Saved entries
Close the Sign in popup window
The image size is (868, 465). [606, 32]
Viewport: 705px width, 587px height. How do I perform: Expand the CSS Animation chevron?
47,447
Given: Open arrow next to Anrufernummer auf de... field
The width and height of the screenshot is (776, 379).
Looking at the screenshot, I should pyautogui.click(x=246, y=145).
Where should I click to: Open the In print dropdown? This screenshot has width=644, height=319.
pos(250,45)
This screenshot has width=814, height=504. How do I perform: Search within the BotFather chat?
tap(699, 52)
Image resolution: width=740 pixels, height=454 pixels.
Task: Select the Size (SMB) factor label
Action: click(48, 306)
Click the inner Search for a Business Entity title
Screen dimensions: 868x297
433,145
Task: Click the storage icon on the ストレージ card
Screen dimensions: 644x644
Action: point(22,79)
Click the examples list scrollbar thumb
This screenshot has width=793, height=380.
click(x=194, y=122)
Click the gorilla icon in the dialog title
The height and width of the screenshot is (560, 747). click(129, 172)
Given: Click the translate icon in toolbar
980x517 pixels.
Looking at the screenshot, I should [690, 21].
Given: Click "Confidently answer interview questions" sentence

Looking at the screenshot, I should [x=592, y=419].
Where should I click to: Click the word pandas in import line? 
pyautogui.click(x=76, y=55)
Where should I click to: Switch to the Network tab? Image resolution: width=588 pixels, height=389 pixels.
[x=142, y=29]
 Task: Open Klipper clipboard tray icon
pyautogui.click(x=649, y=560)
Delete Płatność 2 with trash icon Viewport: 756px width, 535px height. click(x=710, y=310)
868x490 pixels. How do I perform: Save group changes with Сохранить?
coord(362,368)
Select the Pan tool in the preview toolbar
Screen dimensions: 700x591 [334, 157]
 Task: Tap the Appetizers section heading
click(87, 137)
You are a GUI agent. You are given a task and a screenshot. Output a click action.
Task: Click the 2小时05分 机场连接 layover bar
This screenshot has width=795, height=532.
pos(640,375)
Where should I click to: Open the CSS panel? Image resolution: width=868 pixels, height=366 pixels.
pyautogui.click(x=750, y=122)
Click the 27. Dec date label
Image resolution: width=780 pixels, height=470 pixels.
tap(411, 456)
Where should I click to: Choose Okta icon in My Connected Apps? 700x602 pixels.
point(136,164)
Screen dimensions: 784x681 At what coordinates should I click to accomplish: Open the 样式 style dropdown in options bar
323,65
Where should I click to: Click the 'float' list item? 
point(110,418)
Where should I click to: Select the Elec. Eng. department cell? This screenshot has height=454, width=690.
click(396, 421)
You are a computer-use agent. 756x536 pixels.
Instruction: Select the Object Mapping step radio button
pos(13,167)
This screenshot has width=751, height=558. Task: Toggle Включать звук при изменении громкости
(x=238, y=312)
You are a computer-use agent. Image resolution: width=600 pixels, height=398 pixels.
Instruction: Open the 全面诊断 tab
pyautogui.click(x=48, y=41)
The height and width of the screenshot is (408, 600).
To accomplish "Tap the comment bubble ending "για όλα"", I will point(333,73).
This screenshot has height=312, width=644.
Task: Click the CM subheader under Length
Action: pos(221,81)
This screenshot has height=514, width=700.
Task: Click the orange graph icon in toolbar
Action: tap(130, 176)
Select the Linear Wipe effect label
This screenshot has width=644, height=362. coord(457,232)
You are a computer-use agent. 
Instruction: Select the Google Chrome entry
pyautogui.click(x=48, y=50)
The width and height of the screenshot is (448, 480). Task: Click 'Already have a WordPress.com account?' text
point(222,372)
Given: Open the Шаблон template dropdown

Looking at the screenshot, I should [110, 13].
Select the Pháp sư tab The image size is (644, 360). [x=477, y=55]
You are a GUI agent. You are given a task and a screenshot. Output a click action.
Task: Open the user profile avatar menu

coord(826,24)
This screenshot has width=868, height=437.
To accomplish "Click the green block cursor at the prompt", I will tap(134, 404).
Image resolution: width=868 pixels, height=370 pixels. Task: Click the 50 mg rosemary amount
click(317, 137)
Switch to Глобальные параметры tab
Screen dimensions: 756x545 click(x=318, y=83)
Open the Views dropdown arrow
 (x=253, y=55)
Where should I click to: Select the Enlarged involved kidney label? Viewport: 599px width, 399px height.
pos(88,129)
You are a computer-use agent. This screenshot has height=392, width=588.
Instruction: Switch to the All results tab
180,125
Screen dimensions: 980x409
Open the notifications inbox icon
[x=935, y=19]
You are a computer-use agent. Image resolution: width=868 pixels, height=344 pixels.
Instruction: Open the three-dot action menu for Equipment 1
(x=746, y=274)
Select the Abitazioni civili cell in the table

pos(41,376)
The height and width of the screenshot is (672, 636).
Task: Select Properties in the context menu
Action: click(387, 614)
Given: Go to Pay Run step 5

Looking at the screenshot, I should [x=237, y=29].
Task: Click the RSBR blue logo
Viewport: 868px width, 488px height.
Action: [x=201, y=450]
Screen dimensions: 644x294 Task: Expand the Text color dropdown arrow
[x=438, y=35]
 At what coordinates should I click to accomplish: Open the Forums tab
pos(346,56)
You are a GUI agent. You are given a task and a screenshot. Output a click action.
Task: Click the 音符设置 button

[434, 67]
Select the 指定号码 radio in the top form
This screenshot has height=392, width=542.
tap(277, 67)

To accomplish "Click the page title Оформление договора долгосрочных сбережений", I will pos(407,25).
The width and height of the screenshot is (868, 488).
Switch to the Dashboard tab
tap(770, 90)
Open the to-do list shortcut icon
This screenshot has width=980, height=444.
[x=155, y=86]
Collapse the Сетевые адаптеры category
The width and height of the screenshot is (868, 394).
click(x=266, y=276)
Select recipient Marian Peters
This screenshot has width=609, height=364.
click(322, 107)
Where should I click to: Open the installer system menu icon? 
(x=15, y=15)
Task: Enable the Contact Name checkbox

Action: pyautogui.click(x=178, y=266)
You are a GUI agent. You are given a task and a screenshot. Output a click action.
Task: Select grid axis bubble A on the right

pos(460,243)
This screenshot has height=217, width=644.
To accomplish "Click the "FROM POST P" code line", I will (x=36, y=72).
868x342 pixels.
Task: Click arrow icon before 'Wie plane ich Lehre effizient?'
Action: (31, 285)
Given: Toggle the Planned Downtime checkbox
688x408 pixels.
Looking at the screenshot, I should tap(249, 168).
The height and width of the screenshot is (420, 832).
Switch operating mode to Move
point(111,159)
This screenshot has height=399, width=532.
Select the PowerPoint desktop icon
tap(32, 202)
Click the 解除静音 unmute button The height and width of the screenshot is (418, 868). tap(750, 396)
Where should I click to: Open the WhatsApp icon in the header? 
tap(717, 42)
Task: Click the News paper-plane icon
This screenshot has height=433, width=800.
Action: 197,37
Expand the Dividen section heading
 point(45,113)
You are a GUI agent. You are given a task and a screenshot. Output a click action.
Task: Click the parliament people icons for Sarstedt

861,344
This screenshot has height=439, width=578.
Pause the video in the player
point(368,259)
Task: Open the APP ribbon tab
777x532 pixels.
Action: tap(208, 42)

WHAT IS NEEDED — Your answer should consist of the lines from the line with "980x517 pixels." to the line with "Delete Płatność 2" above, repeated exactly, both ends included.

EXERCISE SOLUTION —
980x517 pixels.
Looking at the screenshot, I should [690, 21].
Given: Click "Confidently answer interview questions" sentence

Looking at the screenshot, I should [x=592, y=419].
Where should I click to: Click the word pandas in import line? 
pyautogui.click(x=76, y=55)
Where should I click to: Switch to the Network tab? Image resolution: width=588 pixels, height=389 pixels.
[x=142, y=29]
 Task: Open Klipper clipboard tray icon
pyautogui.click(x=649, y=560)
Delete Płatność 2 with trash icon Viewport: 756px width, 535px height. click(x=710, y=310)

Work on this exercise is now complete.